=== Activities ===
#1 Answer these questions about the blog post comparing std::map and std::unordered_map:
(a) What date is given for the post?
(b) Which container did the writer suggest using in place of std::unordered_map during the code review?
(c) In the interview question, what did the team replace all of their lookup tables with?
#2 Continue the blog post comparing std::map and std::unordered_map from the point where it stops.

=== Document passage ===
┄┄┄┄┄┄┄┄┄┄
# A Tale of Two Data Structures

Thu Feb 16 2017

Today I had something a bit odd happen, and I wanted to share it because I think sometimes as software developers we can get caught up in the algorithmic beauty of something and forget about what it actually means in terms of implementation.

I was reviewing some C++ code and suggested to use a std::map instead of a std::unordered_map for speed. I got a response back that this couldn't possibly be a good idea because an unordered map uses hashing with O(1) lookup times, so surely it must be faster than dusty old O(log n)?

Well as it happens, I actually was asked this in an interview once. The question was framed to me as such:

We reached a point where our tests were taking a long time to run. This was really a symptom of a larger problem; our codebase needed optimizing and cleaning. So, we went nuts with the profiler, replaced all of our lookup tables with hash maps from binary trees, and got much better performance... most of the time. However, in some cases, the tests ran slower than they did with the old binary tree implementation. Why do you think that could be?

And I didn't know the answer. I think I said something along the lines that there had to be some other slowdown in those parts of the code. I learned something that day. I learned that hashing isn't a fix-all hammer for data structures.

Some of you may be smarter than I was and already know the answer; in that case, the benchmarks at the bottom may interest you. If not, I guess just say something snarky and disparaging about me and go read something else.
┄┄┄┄┄┄┄┄┄┄
=== Data listing ===

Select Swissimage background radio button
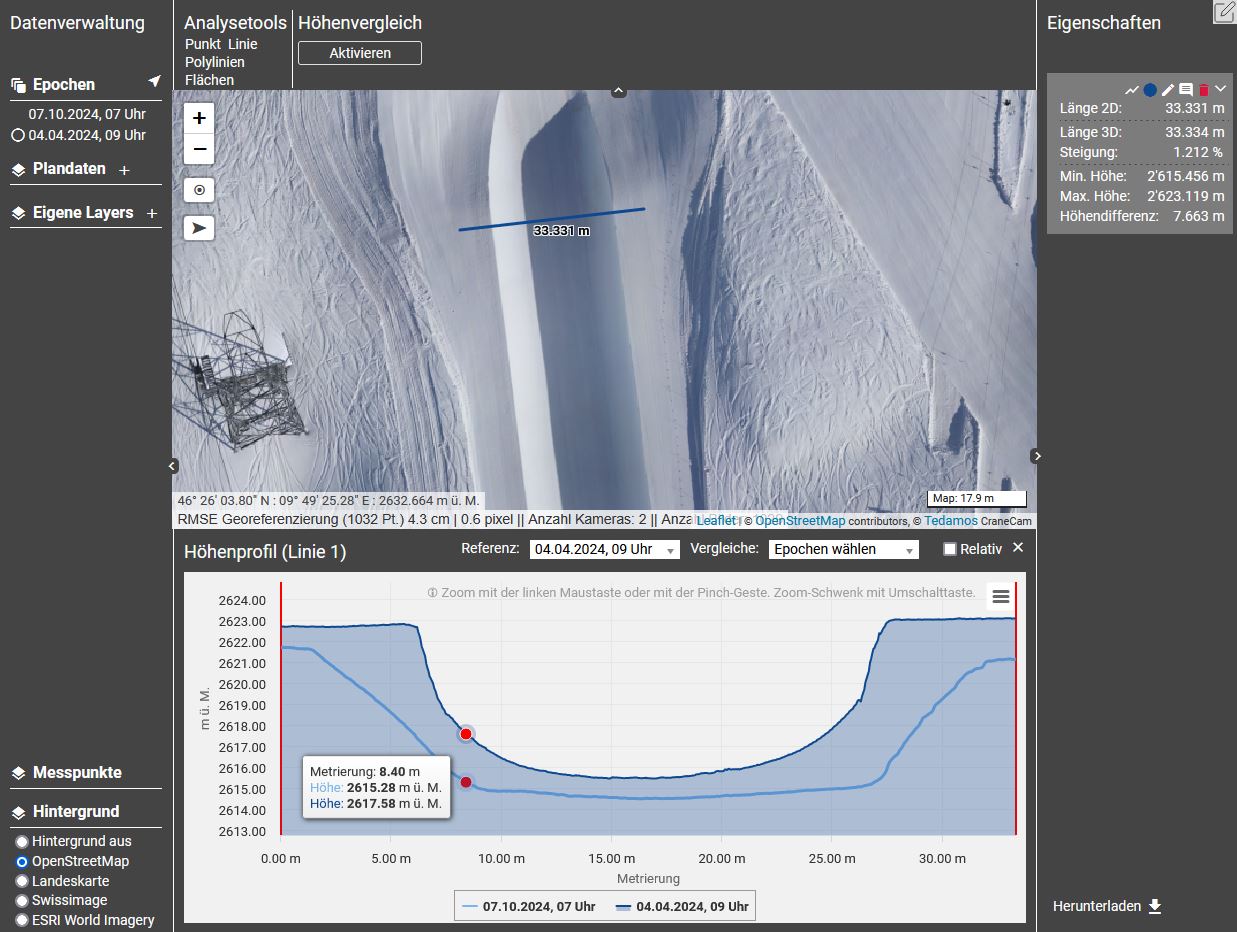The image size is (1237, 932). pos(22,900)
┄┄┄┄┄┄┄┄┄┄
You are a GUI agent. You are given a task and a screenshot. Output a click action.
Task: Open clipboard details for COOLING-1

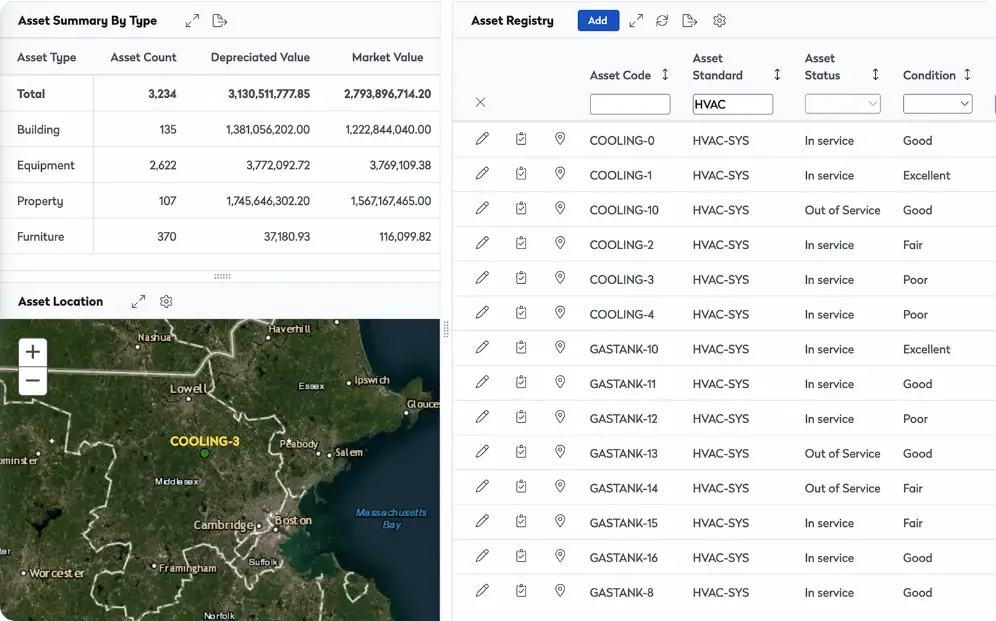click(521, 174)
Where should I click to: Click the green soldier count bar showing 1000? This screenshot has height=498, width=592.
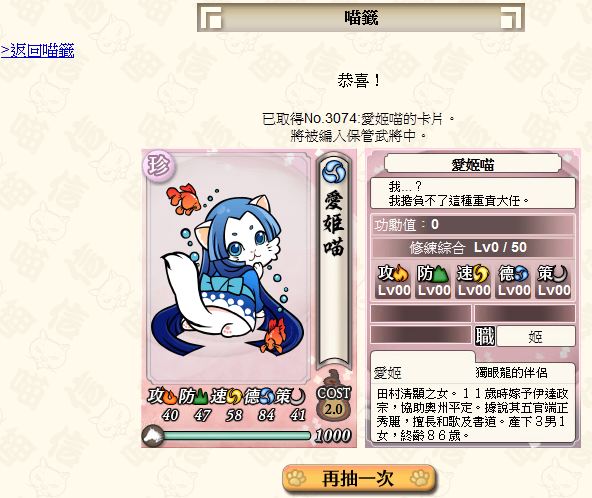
┄┄┄┄┄┄┄┄┄┄
=== Answers per task ===
#1
(a) Thu Feb 16 2017
(b) std::map
(c) Hash maps, in place of binary trees

#2
The reality is that in use cases with small sets and especially in ones that use string keys, binary tree searches can be faster than hash table lookups. Hash functions aren't magic; they are real algorithms that take time to run. Computing a hash of a string requires going character by character through the string and performing a computation at each index. It is only O(1) complexity once you have the index to do the lookup. If the string is longer, it takes longer to compute the hash. With search and compare, we only have to look at as many characters as it takes to tell that the strings aren't a match, and then we can move on to the next string. In practice, this can give the binary tree faster runtimes.

# Benchmarks

I decided to run some benchmarks just to see for myself. I randomly generated a set of 32 character keys, and added them to both a std::map and a std::unordered_map. I then performed 100000 random lookups from that key set on both and timed the duration. You can see my results in the table below.

# of Keys map unordered_map
1 425 ms 605 ms
2 544 ms 701 ms
3 566 ms 798 ms
4 573 ms 790 ms
5 611 ms 716 ms
6 638 ms 694 ms
7 667 ms 717 ms
8 668 ms 700 ms
9 702 ms 608 ms
10 720 ms 613 ms
11 750 ms 653 ms

Windows 10, MSVC++ 14.0, Intel(R) Core(TM) i7-4700MQ CPU @ 2.40GHz

As you can see, ordered maps with only a few elements (on my machine < 9) have a faster runtime for lookups than their hashier counterparts. You can grab a copy of my benchmark code here to run for yourself if you're not convinced.

# Conclusions

If you're indexing any sizeable quantity of data, then please use a container with hashing.

Is the typical use case for your data structure that it only has a few elements in it? Then, in my opinion it probably isn't worth the memory overhead, and your performance will thank you for using a binary tree.